[…] Qui s’attaque aux animaux agresse l’homme. […] Dominique Lestel, L’animal est l’avenir de l’homme, Fayard, 2010.
J’évoquais dans mon billet J'ai lu... "Faut-il manger des animaux ?" la fréquence des actes délibérés de cruauté commis sur les animaux d’élevage.
Depuis la lecture de cet essai, j'ai repensé au sadisme. À mon propre sadisme. Du coup, quand on me parle du sadisme des ouvriers des abattoirs, je peux, me semble-il, le comprendre. Le ressentir. Aussi bizarre que cela puisse paraître, je peux me sentir en empathie avec un ouvrier qui se transforme en "monstre". Je peux jongler entre l’empathie que je ressens pour l’animal torturé, laquelle me donne envie de quitter cette terre au plus vite, et celle que j’ai pour le bourreau, qui génère en moi exactement le même désir de mort.
Lorsque j’étais enfant, peut-être âgée de 6 ou 7 ans, j’ai jeté mon chat Nicolas en l’air, pour vérifier s’il pouvait retomber sur ses pattes, ainsi qu’on m’en avait assurée : « un chat retombe toujours sur ses pattes », énonce le dicton. Je le lançais donc au-dessus de mon lit, afin qu’il atterrisse sur une surface molle. Une fois, deux fois… quand soudain, il atterrit brutalement contre la vitre de la porte coulissante donnant sur le balcon. Je me souviens de la peur intense que j’ai éprouvée, le voyant se cogner, par ma faute, contre cette vitre. J’ai alors expérimenté le sentiment effrayant d’avoir fait subir à mon chat une grave violence, totalement absurde, gratuite. Le sentiment nauséabond, aussi, de ma puissance, de ma dangerosité face à un être dont j’avais la responsabilité morale. Pire, j’ai compris que j’avais le choix entre continuer à lui imposer cette violence, ou m’arrêter… et que le choix n’était pas si facile. Arrêter cette violence signifiait en effet reconnaître ma culpabilité, mes torts, et par conséquent, risquer de me sentir encore plus mal. Poursuivre pouvait me permettre d’annihiler ma conscience, et même, de légitimer un acte cruel, en le banalisant.
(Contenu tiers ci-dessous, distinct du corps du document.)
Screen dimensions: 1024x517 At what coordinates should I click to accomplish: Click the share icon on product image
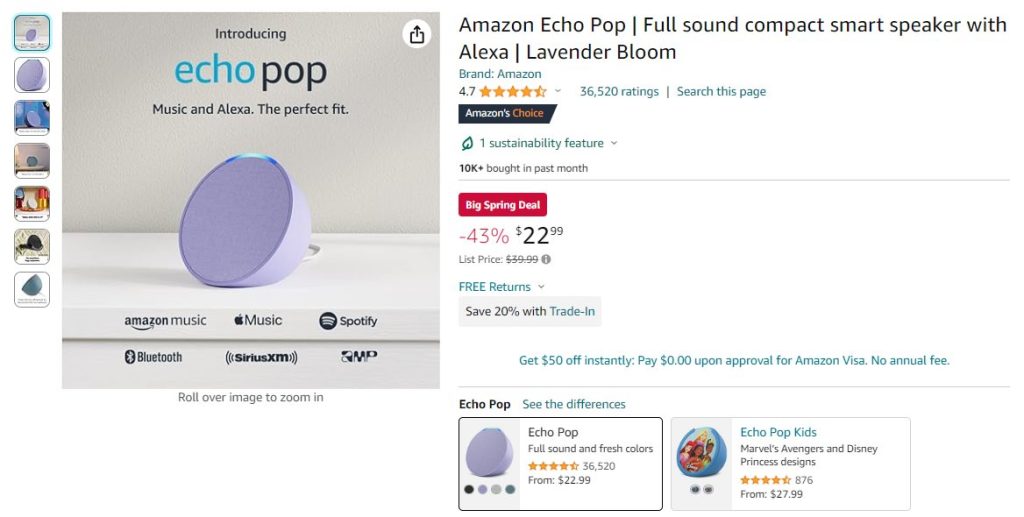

Agée de 11 ou 12 ans, je me suis de nouveau confrontée à mon sadisme. Toujours avec le même chat (...). Je l’ai tapé, je ne sais plus pour quel motif – peut-être une frustration liée à ma relation avec ma mère, mon père ? Nicolas s’est mis à ronronner. Cela a eu pour résultat s’augmenter la colère qui m’habitait : ce chat ne se moquait-il pas de moi ? On m’avait appris qu’« un chat ronronne lorsqu’il est heureux ». Alors, comment pouvait-il, voire osait-il ronronner ? Je le tapai une nouvelle fois. Comme il ne daignait pas stopper son ronronnement, je continuai… jusqu’à ce que, enfin, je réussis à mettre fin à ce calvaire : le sien, le mien. A ce moment-là, j’ai rencontré une vérité très douloureuse car elle me plaçait dans une immense solitude : face à ma propre violence, j’ai le choix de devenir bourreau, ou non. Et il existe un instant lors duquel la frontière entre ces deux états semble infiniment mince.
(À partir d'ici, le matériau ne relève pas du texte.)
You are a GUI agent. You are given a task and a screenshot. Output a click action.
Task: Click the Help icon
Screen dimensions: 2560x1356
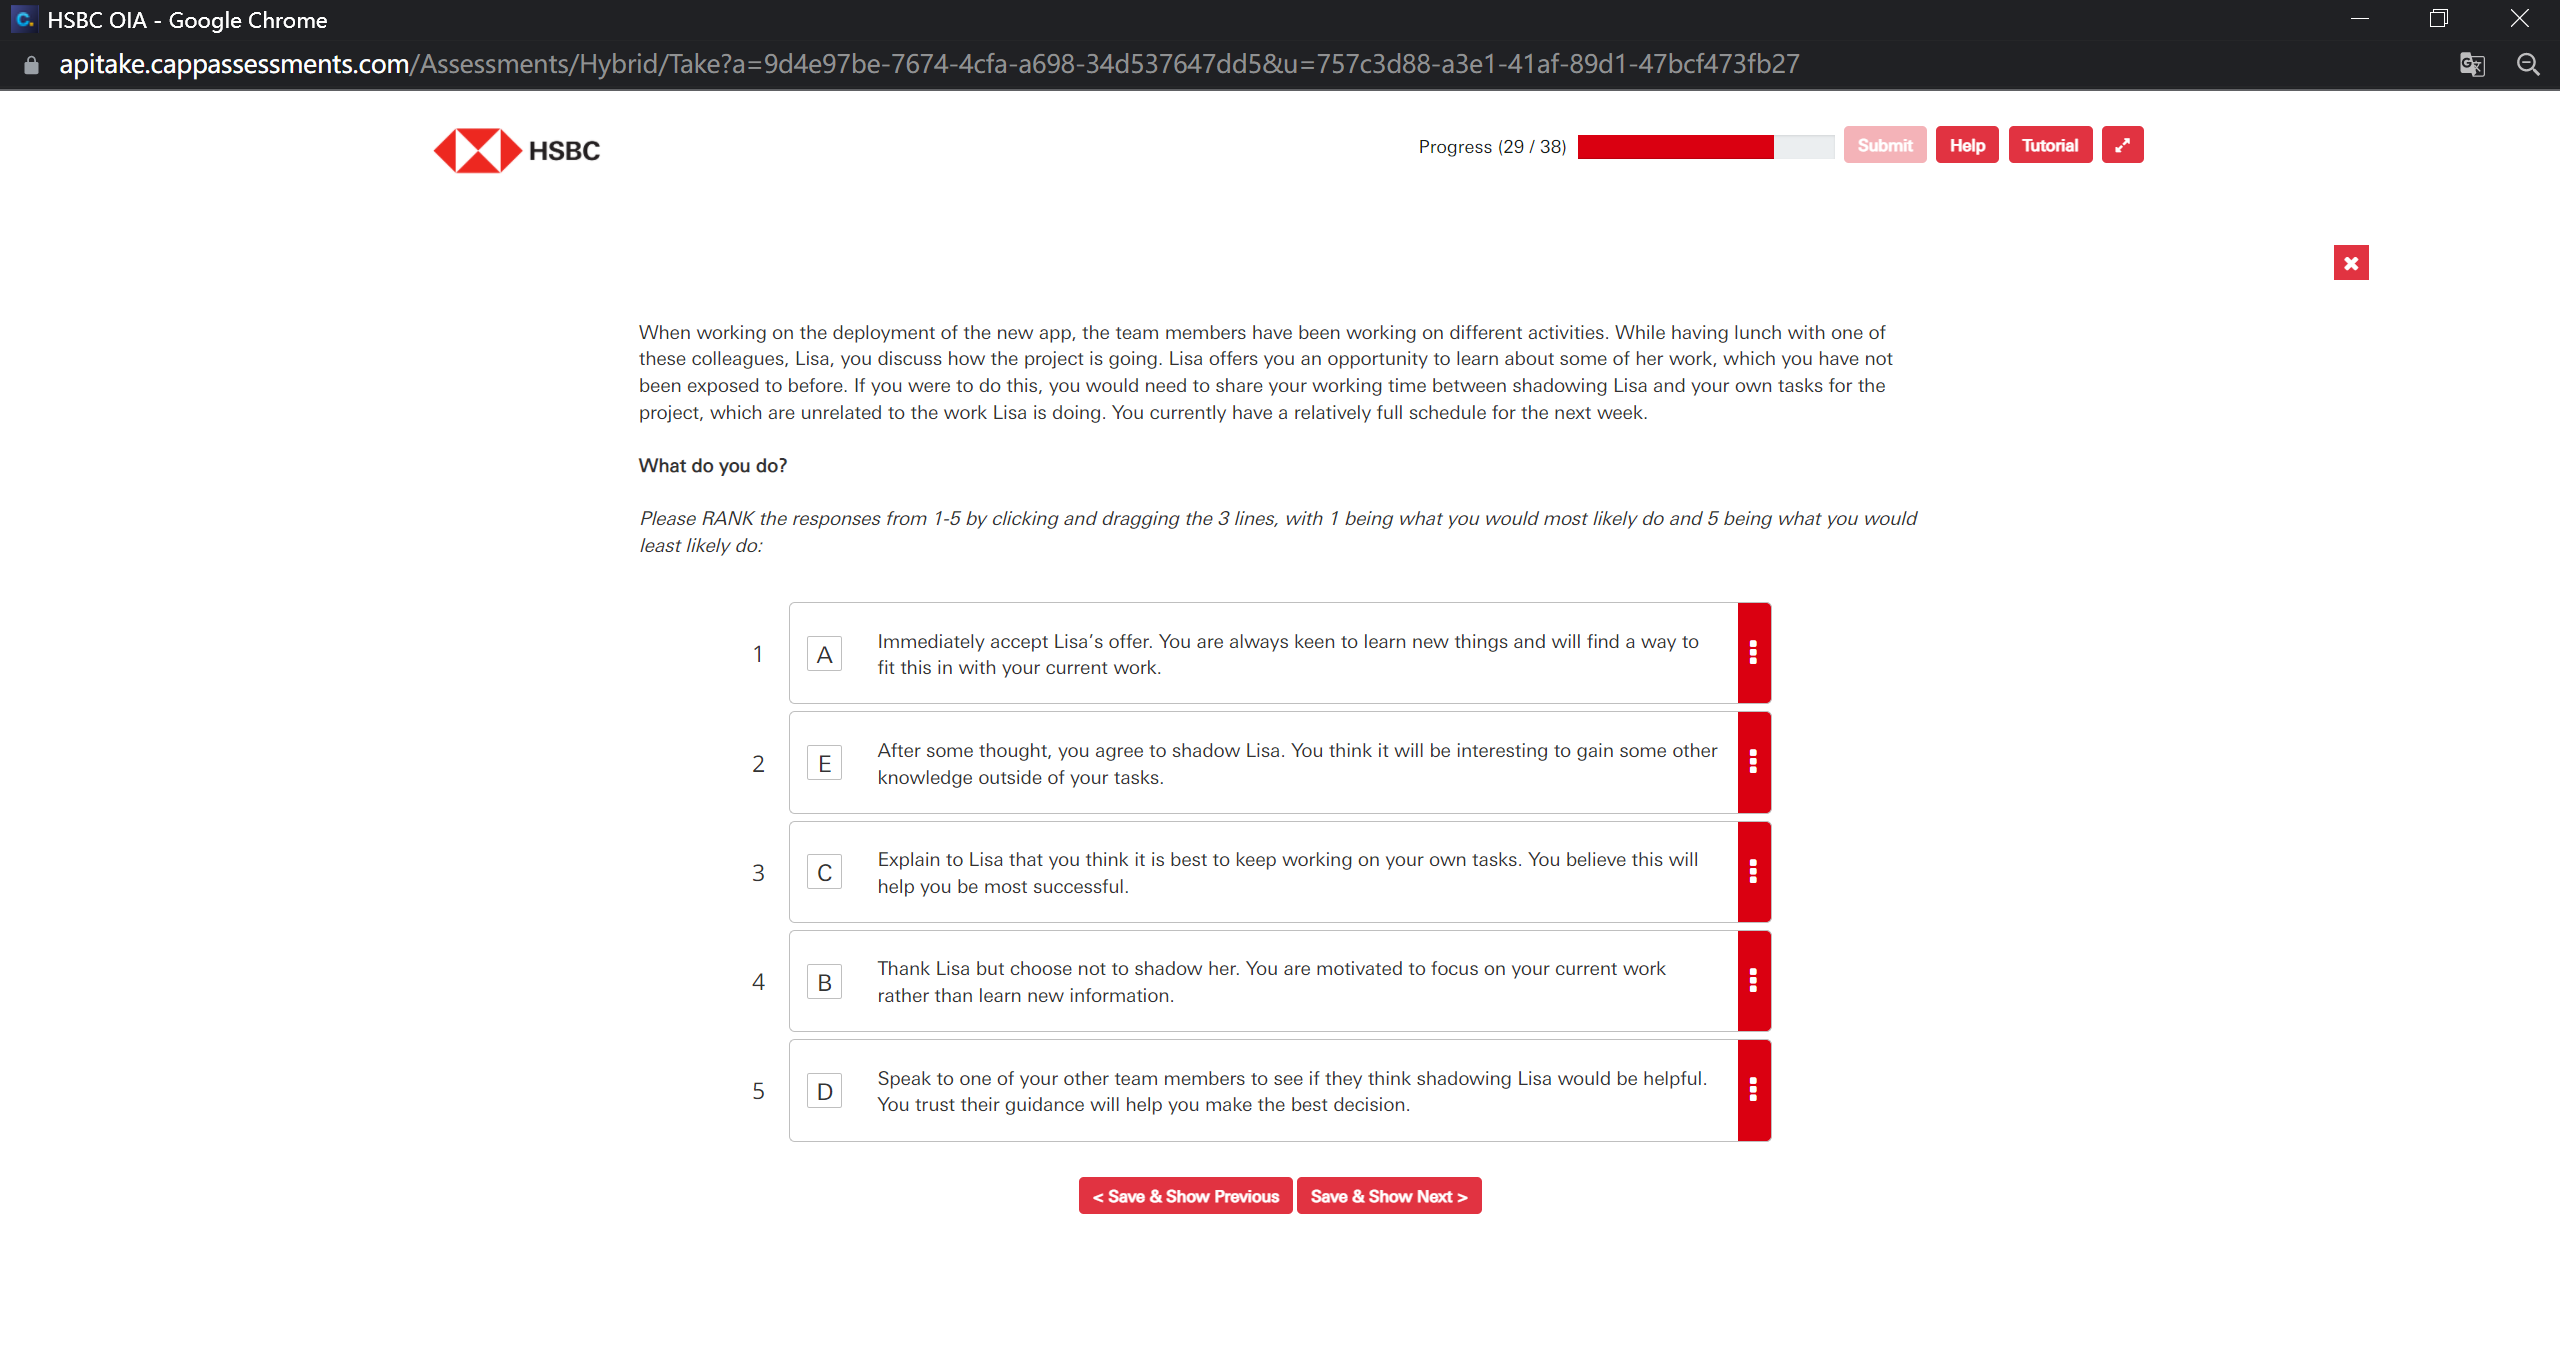(x=1969, y=146)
Mais également : lorsque je suis bourreau, plus je frappe, plus je me sens désespérée et plus j’ai l’impression de me déshumaniser. Et plus ce désespoir et cette déshumanisation croissent, plus il me semble pénible d’effectuer un retour en arrière. Parce que c’est avouer ma faiblesse. Parce que, aussi, j’en veux à la victime de l’état de détresse dans lequel je me trouve. C’est ainsi qu’un cercle vicieux peut s’amorcer.
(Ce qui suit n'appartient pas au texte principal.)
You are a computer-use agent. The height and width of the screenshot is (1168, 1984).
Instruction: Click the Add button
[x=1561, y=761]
Imaginons, maintenant, un ouvrier d’un abattoir, de ceux qu’a interviewés Jonathan Safran Foer. Il est en proie à des conditions de travail épouvantables, ses droits sont bafoués, il est empli de frustrations, et devant lui, un animal refuse de se laisser conduire à la mort, or la vitesse de la chaîne sur laquelle travaille cet ouvrier est 800% supérieure à celle d’il y a un siècle…
Je peux comprendre au plus profond de moi comment cet ouvrier, un homme probablement ni meilleur ni plus mauvais qu’un autre, a des risques de franchir la fine frontière qui mène à l’état de bourreau.
À Nicolas, dit Frisou, dit Fifi, chat de mon enfance et de mes débuts dans l’adolescence, chat aimé, maltraité, adoré, et auquel je n’aurai jamais fini de demander pardon et de dire merci.